Answer to Question #166173 in Physics for gibson mkandawire

Question #166173

Just as a car start to accelerate from rest at a constant rate of 2.44m/s², a bus moving at a constant speed of 19.6m/s passes a car in a parallel lane.

(a) How long before the car overtakes the bus?

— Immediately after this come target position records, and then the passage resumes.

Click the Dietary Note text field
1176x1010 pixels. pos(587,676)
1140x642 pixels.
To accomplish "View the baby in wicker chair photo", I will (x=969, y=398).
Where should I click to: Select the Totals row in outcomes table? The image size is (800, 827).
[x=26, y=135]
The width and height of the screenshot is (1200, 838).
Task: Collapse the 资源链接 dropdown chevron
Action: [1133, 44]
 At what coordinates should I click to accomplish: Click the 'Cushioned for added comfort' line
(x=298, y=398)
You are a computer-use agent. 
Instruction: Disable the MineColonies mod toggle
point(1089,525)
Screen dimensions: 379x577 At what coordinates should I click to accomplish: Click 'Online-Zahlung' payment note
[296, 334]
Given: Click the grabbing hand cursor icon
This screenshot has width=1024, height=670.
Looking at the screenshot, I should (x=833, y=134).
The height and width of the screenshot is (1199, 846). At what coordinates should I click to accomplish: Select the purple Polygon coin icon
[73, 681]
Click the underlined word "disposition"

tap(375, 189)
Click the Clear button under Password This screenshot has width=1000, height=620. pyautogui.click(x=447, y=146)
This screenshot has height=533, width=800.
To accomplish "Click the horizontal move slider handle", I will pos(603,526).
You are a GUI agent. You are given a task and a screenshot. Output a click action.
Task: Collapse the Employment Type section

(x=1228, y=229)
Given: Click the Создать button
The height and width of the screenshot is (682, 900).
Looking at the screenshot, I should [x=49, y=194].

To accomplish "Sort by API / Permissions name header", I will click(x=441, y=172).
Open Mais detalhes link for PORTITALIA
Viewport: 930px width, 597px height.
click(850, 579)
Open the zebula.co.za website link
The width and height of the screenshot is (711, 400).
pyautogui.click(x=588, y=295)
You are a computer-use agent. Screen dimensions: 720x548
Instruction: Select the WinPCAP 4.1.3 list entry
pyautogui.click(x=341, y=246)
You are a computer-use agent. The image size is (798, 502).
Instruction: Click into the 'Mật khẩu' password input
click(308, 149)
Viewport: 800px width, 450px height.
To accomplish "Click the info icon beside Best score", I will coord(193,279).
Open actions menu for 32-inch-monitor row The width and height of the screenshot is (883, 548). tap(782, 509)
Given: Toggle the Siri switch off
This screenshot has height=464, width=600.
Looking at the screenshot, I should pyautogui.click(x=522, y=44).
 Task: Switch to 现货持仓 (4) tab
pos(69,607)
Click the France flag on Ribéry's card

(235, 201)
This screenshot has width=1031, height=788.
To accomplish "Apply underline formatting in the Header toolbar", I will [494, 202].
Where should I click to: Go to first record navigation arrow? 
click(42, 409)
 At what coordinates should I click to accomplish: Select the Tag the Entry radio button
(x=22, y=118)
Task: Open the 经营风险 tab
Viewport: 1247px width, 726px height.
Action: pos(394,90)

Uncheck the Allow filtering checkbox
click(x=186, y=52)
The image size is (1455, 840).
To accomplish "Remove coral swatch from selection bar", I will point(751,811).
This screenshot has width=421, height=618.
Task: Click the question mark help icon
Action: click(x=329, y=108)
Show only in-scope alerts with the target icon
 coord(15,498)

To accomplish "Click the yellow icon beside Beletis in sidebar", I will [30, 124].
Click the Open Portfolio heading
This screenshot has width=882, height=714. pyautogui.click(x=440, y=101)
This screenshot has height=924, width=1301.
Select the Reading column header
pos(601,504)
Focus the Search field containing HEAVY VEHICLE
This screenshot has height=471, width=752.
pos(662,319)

(b) How fast is the car going then?

Expert's answer

(a) The distance traveled by the car can be written as follows:

d_1=\dfrac{1}{2}at^2.

The distance traveled by the bus can be written as follows:

d_2=vt.

When the car overtakes the bus $d_1=d_2$ and we can write:

\dfrac{1}{2}at^2=vt,

t=\dfrac{2v}{a}=\dfrac{2\cdot19.6\ \dfrac{m}{s}}{2.44\ \dfrac{m}{s^2}}=16.1\ s.

(b) We can find the speed of the car when the bus overtaking from the kinematic equation:

v=v_0+at=0+2.44\ \dfrac{m}{s^2}\cdot16.1\ s=39.3\ \dfrac{m}{s}.

d_1=\dfrac{1}{2}at^2,

d_1=\dfrac{1}{2}\cdot2.44\ \dfrac{m}{s^2}\cdot(16.1\ s)^2=316\ m.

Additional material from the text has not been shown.